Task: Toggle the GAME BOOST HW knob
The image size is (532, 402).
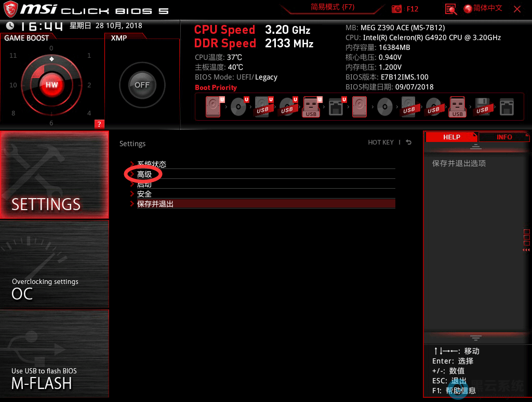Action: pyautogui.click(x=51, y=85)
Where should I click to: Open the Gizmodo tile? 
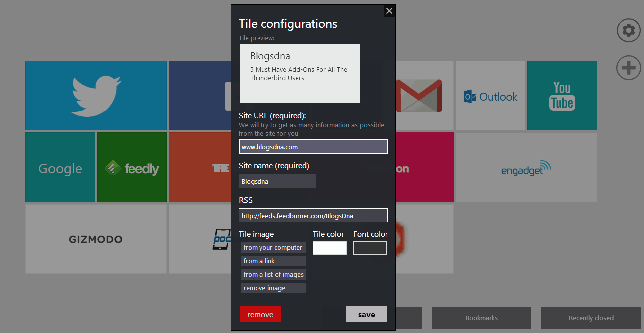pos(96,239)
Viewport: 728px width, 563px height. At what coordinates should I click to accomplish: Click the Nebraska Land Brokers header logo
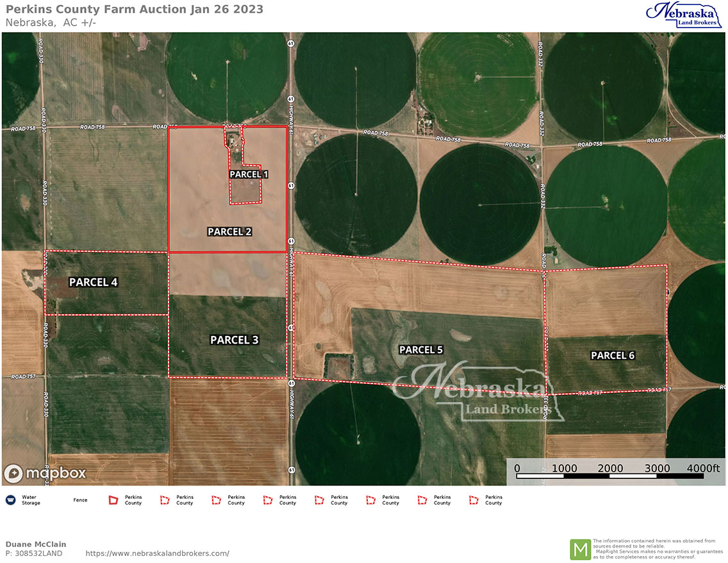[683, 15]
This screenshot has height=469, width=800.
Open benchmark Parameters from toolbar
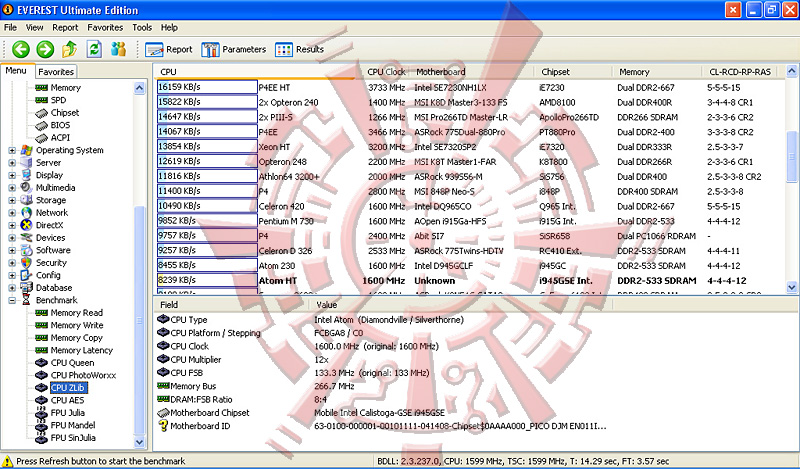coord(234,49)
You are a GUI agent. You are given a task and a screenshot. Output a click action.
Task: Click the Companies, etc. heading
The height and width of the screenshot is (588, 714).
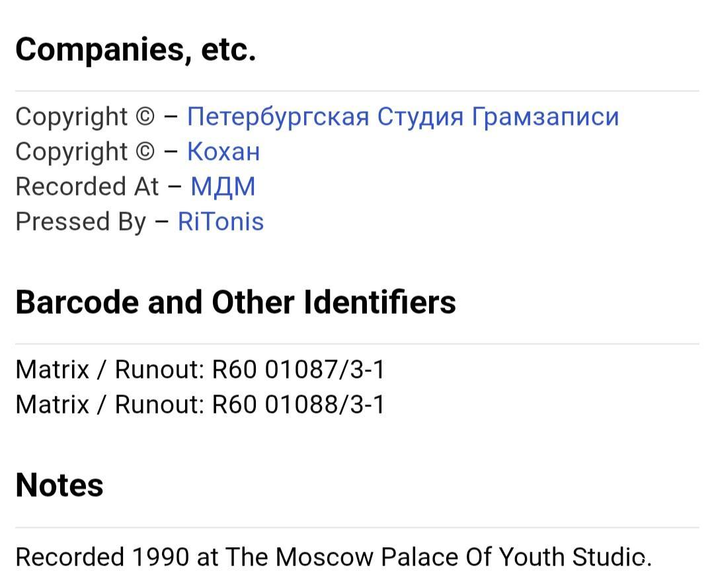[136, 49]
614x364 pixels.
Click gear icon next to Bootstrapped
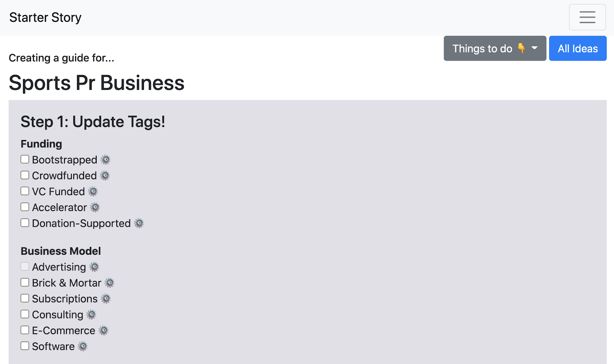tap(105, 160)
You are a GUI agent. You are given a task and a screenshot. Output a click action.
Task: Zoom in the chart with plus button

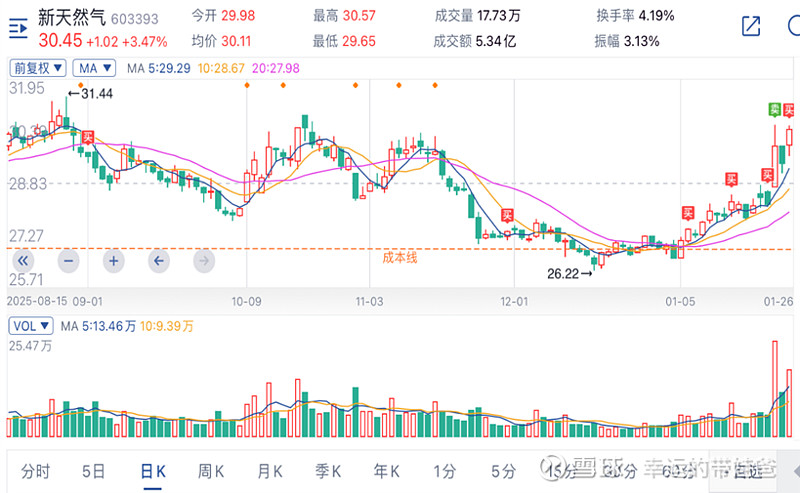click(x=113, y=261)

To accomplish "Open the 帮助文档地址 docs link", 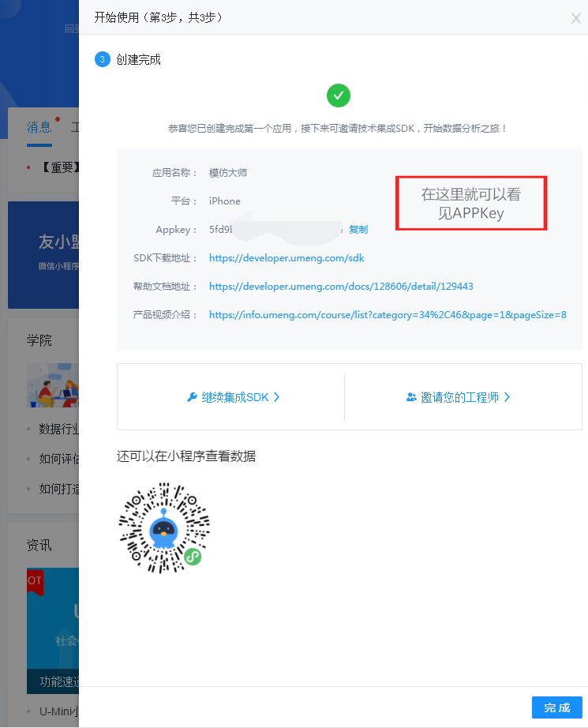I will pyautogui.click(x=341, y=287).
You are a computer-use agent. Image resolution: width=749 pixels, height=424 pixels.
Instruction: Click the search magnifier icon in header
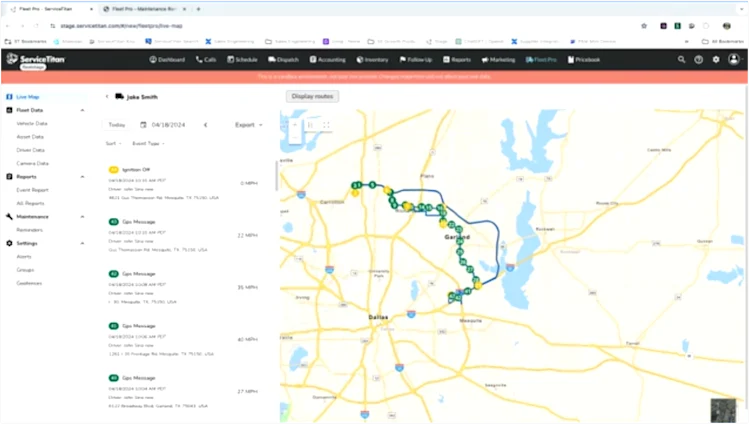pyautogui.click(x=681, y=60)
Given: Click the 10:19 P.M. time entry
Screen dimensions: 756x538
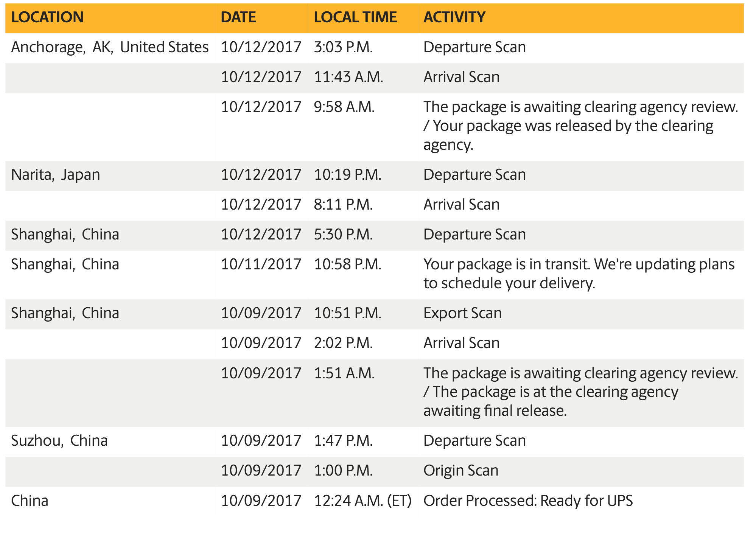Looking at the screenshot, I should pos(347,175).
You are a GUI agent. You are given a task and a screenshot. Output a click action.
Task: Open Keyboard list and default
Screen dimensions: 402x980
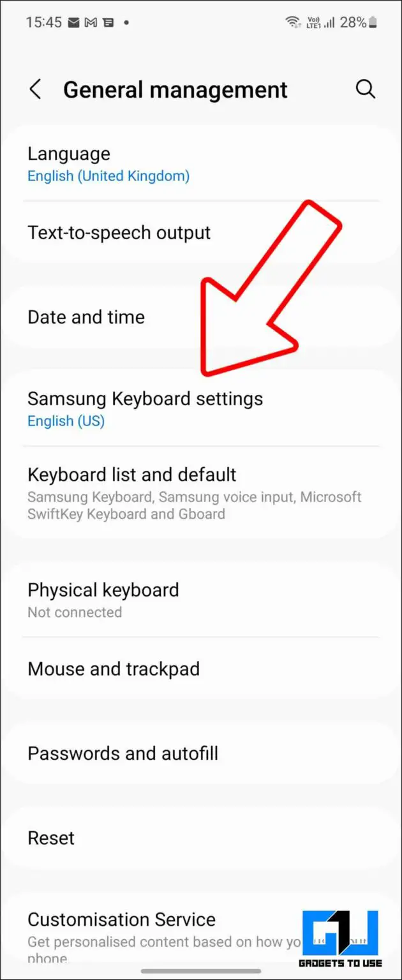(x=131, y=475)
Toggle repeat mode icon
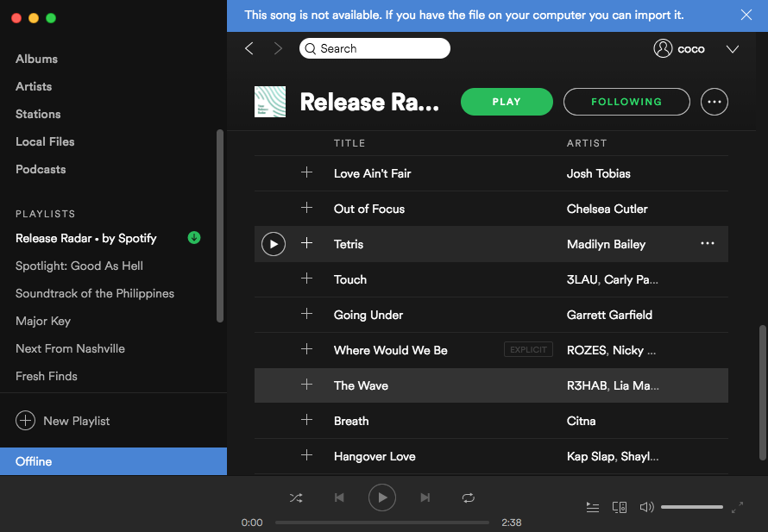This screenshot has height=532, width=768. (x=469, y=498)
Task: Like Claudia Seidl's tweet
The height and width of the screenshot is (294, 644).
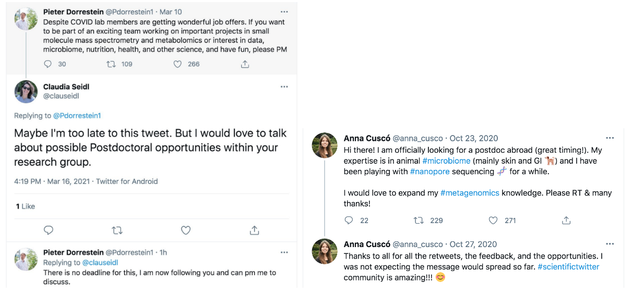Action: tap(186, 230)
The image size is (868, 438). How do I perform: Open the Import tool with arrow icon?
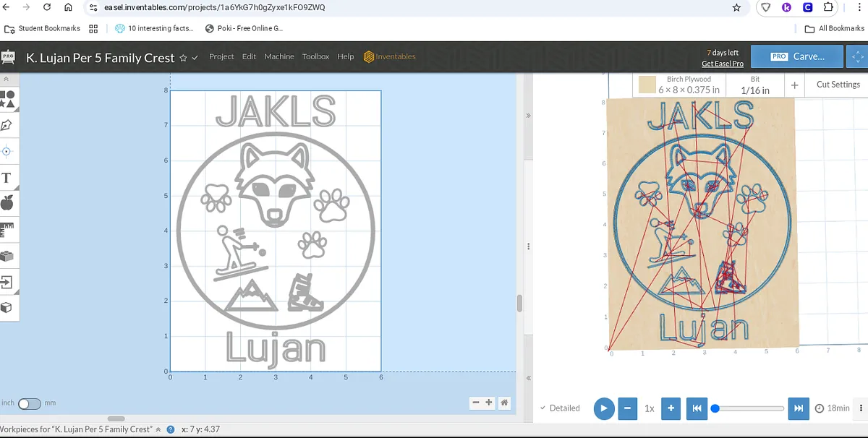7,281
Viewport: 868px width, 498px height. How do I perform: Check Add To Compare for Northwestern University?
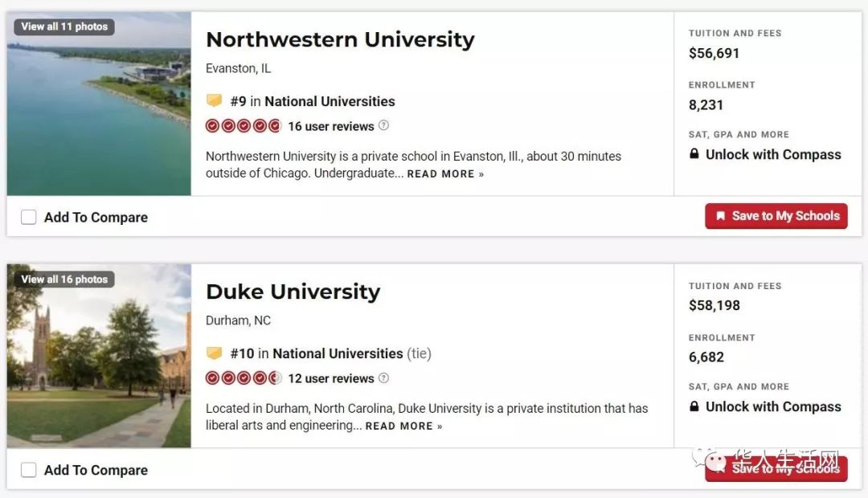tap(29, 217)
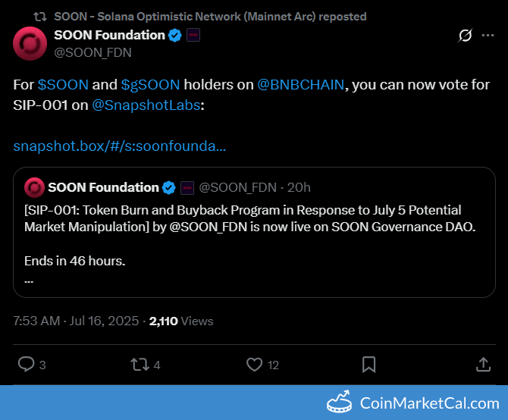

--------------------------------------------------

:: Exercise ::
Print the lines from the one holding "You are a computer-use" through the last line of the records, word for word, and omit the pictures.

:: Answer for the task ::
You are a computer-use agent. Image resolution: width=749 pixels, height=424 pixels.
Instruction: Click the search magnifier icon in header
pyautogui.click(x=681, y=60)
Given: Click the 10:19 P.M. time entry
Screen dimensions: 756x538
Looking at the screenshot, I should pos(347,175).
You are a GUI agent. You are given a task and a screenshot. Output a click action.
Task: Open Keyboard list and default
Screen dimensions: 402x980
(x=131, y=475)
Toggle repeat mode icon
This screenshot has height=532, width=768. (x=469, y=498)
Task: Like Claudia Seidl's tweet
The height and width of the screenshot is (294, 644).
Action: tap(186, 230)
The image size is (868, 438). How do I perform: Open the Import tool with arrow icon?
7,281
Viewport: 868px width, 498px height. How do I perform: Check Add To Compare for Northwestern University?
tap(29, 217)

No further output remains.